There are four primary files utilized in this project:
Udacity_AZDIAS_Subset.csv: Demographics data for the general population of Germany (891,211 persons x 85 features).
Udacity_CUSTOMERS_Subset.csv: Demographics data for customers of a mail-order company (191,652 persons x 85 features).
Data_Dictionary.md: Detailed information file about the features.
AZDIAS_Feature_Summary.csv: Summary of feature attributes.
- Language: Python
- Libraries: Pandas, Scikit-learn
- Methodology: Supervised Machine Learning, Parameter Optimization
- Environment: Jupyter Notebook
Applying a one-size-fits-all approach to diverse populations results in massive inefficiencies. In a logistics or supply chain context, treating an entire country as a single block results in misallocated inventory and higher transportation costs. The objective of this analysis is to:
- Process and scale complex demographic data to prepare it for machine learning algorithms.

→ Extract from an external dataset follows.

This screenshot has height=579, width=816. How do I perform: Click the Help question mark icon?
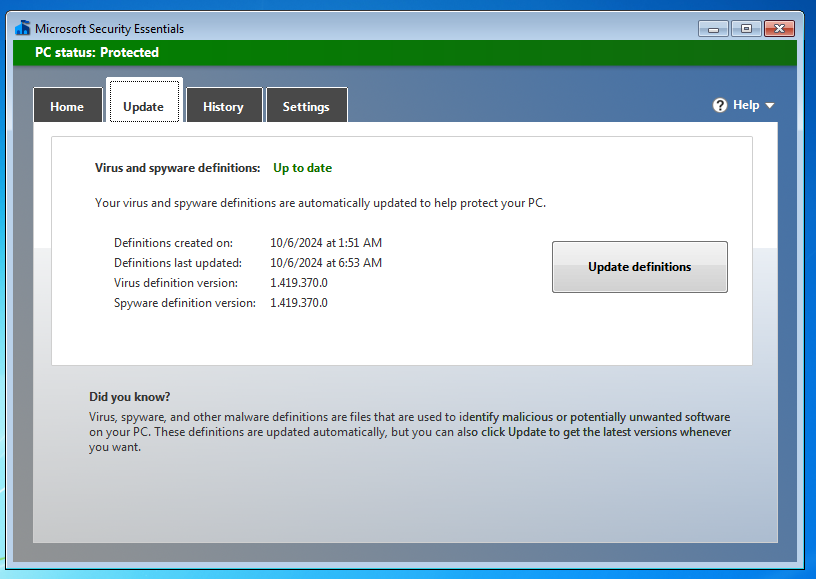tap(720, 105)
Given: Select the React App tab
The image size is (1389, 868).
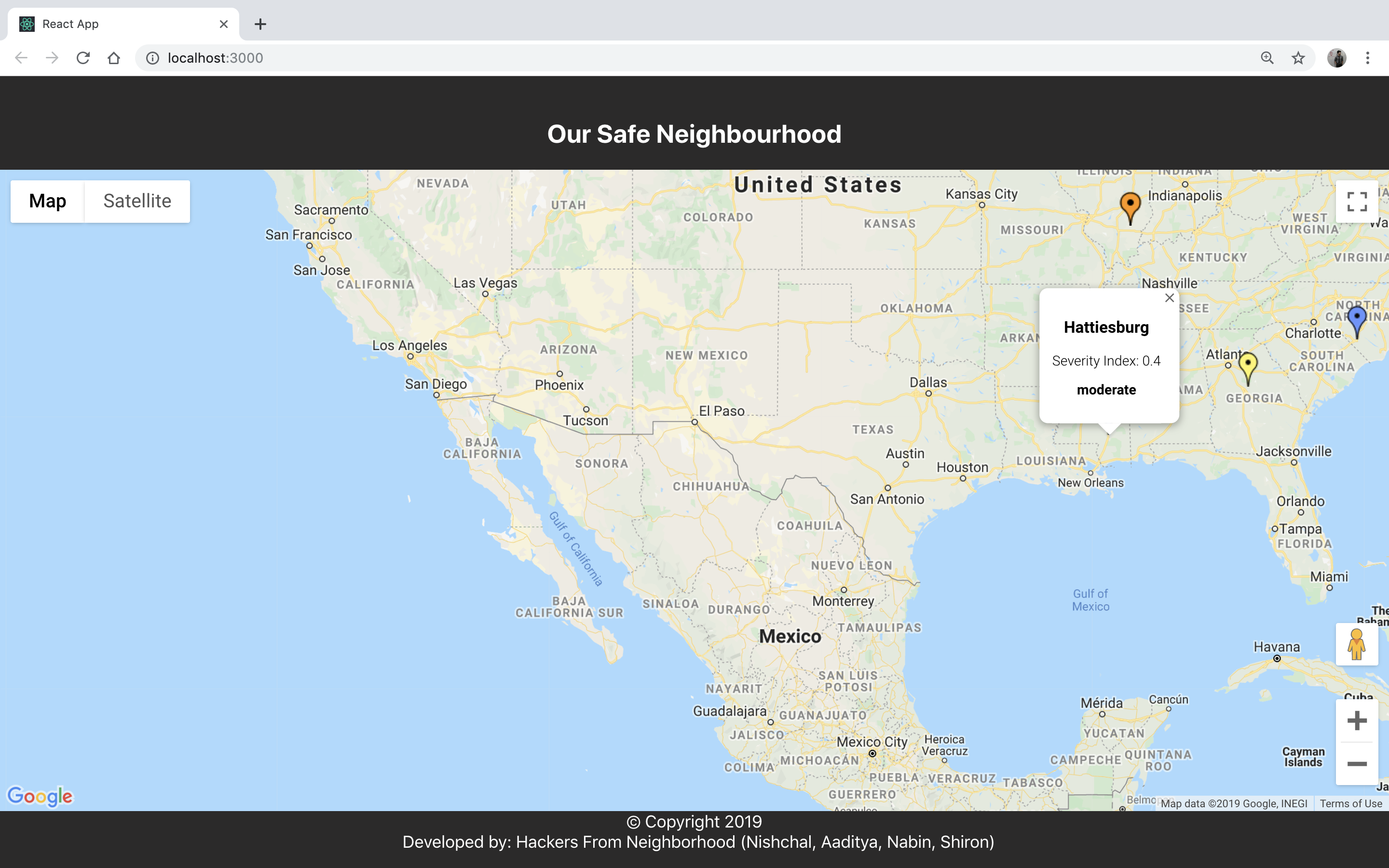Looking at the screenshot, I should (115, 24).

- Apply unsupervised clustering techniques to identify hidden groupings within the population.
- Translate those mathematical clusters into actionable operational profiles.

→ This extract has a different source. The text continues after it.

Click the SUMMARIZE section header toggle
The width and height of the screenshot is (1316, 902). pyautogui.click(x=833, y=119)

Data Preprocessing & Cleaning Process
To prepare the raw demographics data for the unsupervised learning model, several rigorous cleaning steps were executed:
Parsed the feature attributes summary to map and convert custom missing value codes into standard NaN values.

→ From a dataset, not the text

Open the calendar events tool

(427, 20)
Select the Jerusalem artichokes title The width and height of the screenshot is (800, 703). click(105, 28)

Assessed the distribution of missing data across all 85 columns. Dropped 6 outlier columns (TITEL_KZ, AGER_TYP, KK_KUNDENTYP, KBA05_BAUMAX, GEBURTSJAHR, ALTER_HH) that were missing more than 30% of their values to prevent introducing noise into the downstream modeling.
Row-Level Cleaning: Calculated missing values per row and divided the data into two subsets (high missing data vs. low missing data) to ensure only high-quality data was fed into the clustering algorithm.
By mapping the core customer segments against the general population, the model provided clear, actionable guidance for future marketing strategies:
Target Audience (Cluster 5): The primary customers of the mail-order company are older adults with moderate wealth who tend to be cautious with their finances and show little interest in complex financial products. Marketing efforts aimed at acquiring new customers should focus heavily on this demographic.
Low-Return Audience (Cluster 0): Younger people who are more actively involved in managing their finances are largely missing from the customer base. It would be wise to avoid spending resources targeting this group, as they are unlikely to respond well to the company’s current approach.